Work to be completed: Could you write the next part of the movie review of "Trance" below, starting right after its final sentence?

Text shown:
# # # # #
101 min., rated R.
Danny Boyle is an eclectic filmmaker whom we can always trust to give us something fresh and exciting in any genre or no genre at all. Ranging from 1996's brutally real but energetic drug-addiction dark comedy "Trainspotting" to 2002's grippingly scary zombie-movie reinvention "28 Days Later…" to 2005's warm, whimsical "Millions" and 2009's fanciful rags-to-riches fairy tale "Slumdog Millionaire," and 2010's harrowing survival story "127 Hours," he certainly can't be accused of repeating himself or having a formulaic oeuvre. Now, with "Trance," Boyle defies expectations again. A twisty, dreamlike, labyrinthine psychological neo-noir puzzle, "Trance" is such a stylish, hyper-cool, brilliantly crafted trip that it can easily be spoken in the same breath as "Memento," "Vanilla Sky," "Eternal Sunshine of the Spotless Mind," "Inception" and, most recently, "Looper." For a brain-teasing parlor trick, it works like gangbusters.
It's best to know as little about the corkscrew plot, but here's what can be revealed. Simon (James McAvoy) is a London fine art auctioneer who's in charge of grabbing the painting up for sale, zipping it up in a brief case, and dropping it down a safety chute in case of a robbery. Naturally, there's a robbery by a group of gunmen, led by Franck (Vincent Cassel), and Simon follows procedure but right before dropping Francisco Goya's "Witches in the Air" down the chute, he is caught and takes a blow to the head. The hit causes Simon to suffer amnesia and forget where he put the precious painting. Once relieved from the hospital, the auctioneer is caught by the thieves and sent to a hypnotherapist of his choice. He goes to Elizabeth Lamb (Rosario Dawson) on false pretenses that he wants to find his lost car keys, but she notices his wired microphone. Then, things get really interesting, and no, Simon is not really a super-spy for the CIA.
# # # # #
Information shown:
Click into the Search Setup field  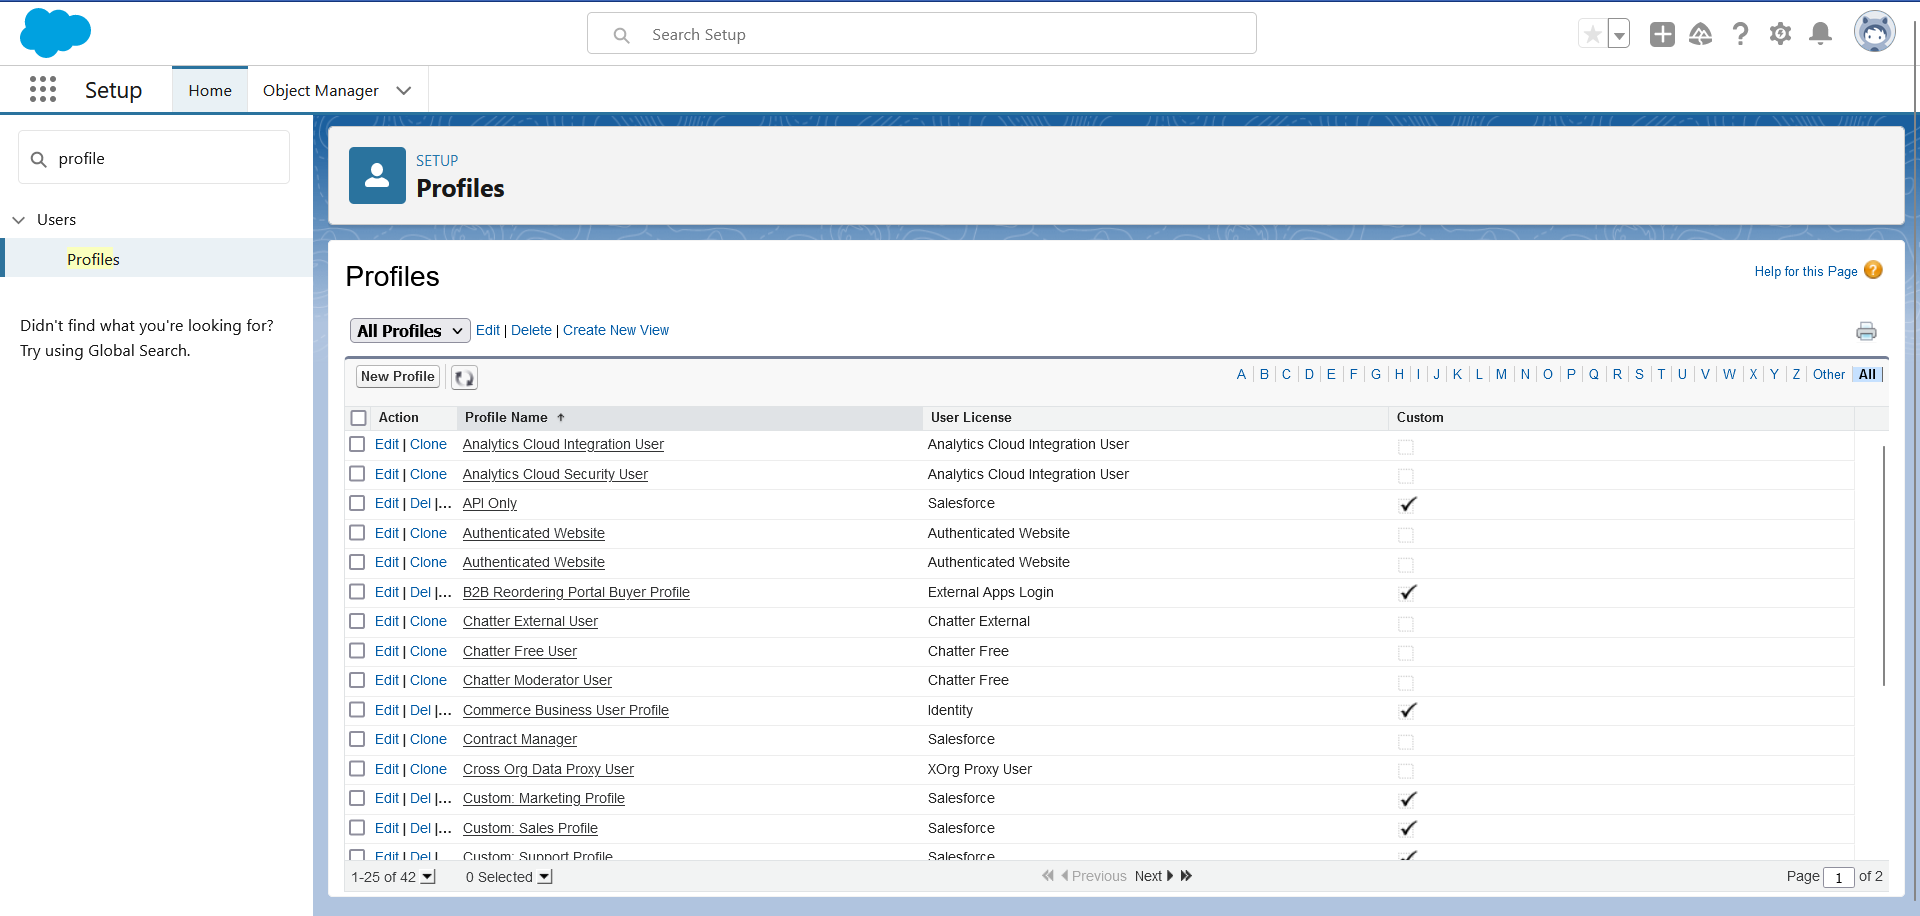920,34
# # # # #
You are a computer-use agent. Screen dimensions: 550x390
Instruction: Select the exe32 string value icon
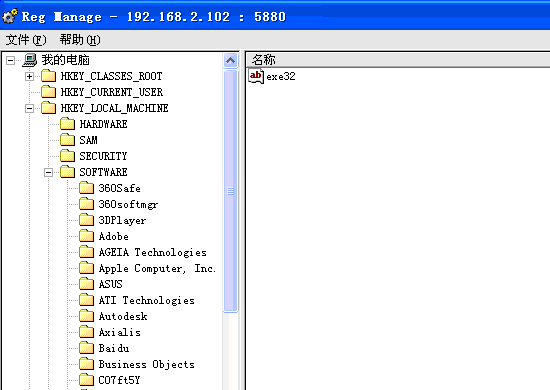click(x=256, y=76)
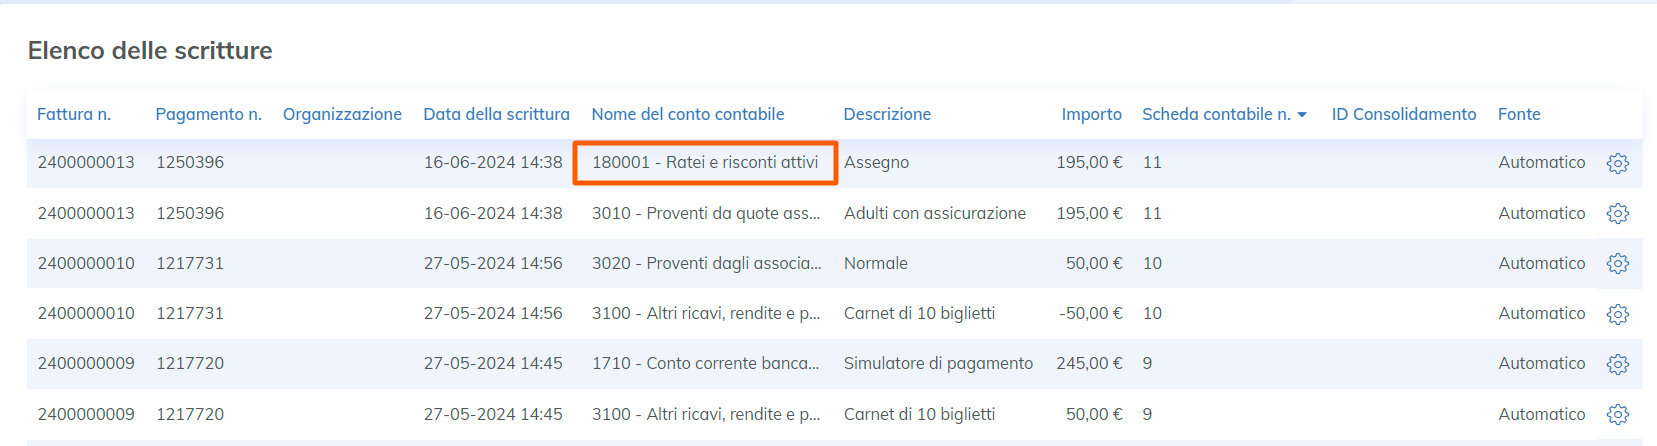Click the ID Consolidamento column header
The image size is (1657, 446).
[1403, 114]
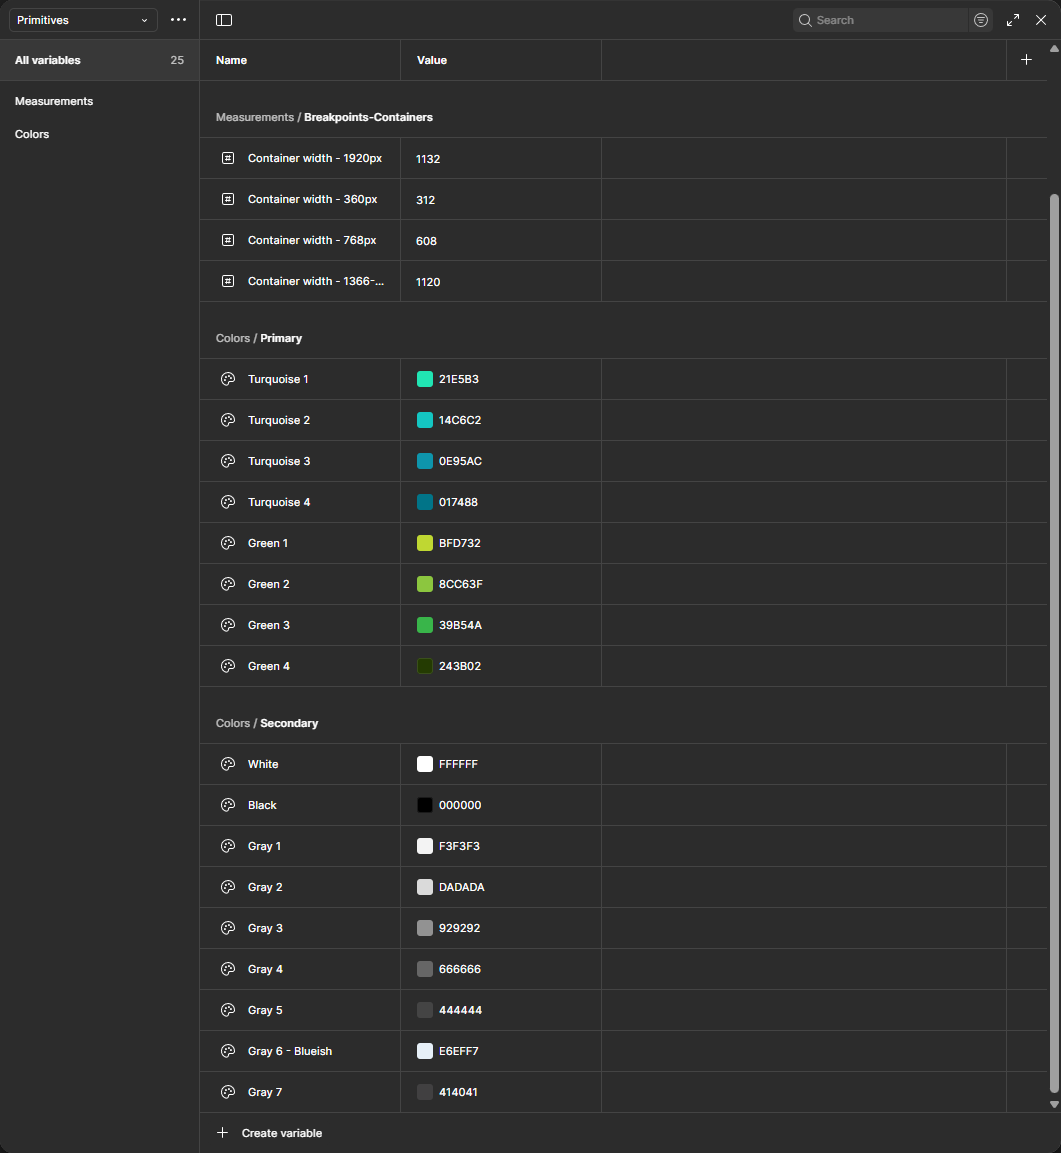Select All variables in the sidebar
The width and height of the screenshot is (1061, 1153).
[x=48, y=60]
# # # # #
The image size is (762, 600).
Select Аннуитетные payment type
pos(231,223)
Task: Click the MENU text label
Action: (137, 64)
# # # # #
Answer:
Deliciously convoluted and unpredictable as it is, "Trance" still never cheats—or it doesn't seem to cheat as you're watching it—but it does demand close attention and makes you work for your reward. As they initially withhold information, toy with us and pull the rug out from underneath us more than once, screenwriters John Hodge and Joe Ahearne still drop sly hints throughout that one may pick up on more readily with repeated viewings. For a violent film about characters that are constantly lying to one another, the film could be cold-blooded but that's not the case. Once we realize the Goya painting is just a MacGuffin for something more suppressed in Simon's subconscious and we discover why everyone is operating the way they are, it's actually dripping with emotion. The three protagonists are more dimensional than just pawns in a plot, which is not only praise for the screenplay but the performances as well. As Simon, McAvoy has a magnetic charisma but slippery presence as a root-worthy character to follow, even when our perception of him changes. Seldom given more than a one-note villain to play (and he's always chilling regardless), Cassel draws Franck with more empathy than initially expected. In a role that never makes her just window dressing or a femme fatale, the perpetually lovely Dawson exudes a confidence and plenty of emotional layers in her most captivating performance.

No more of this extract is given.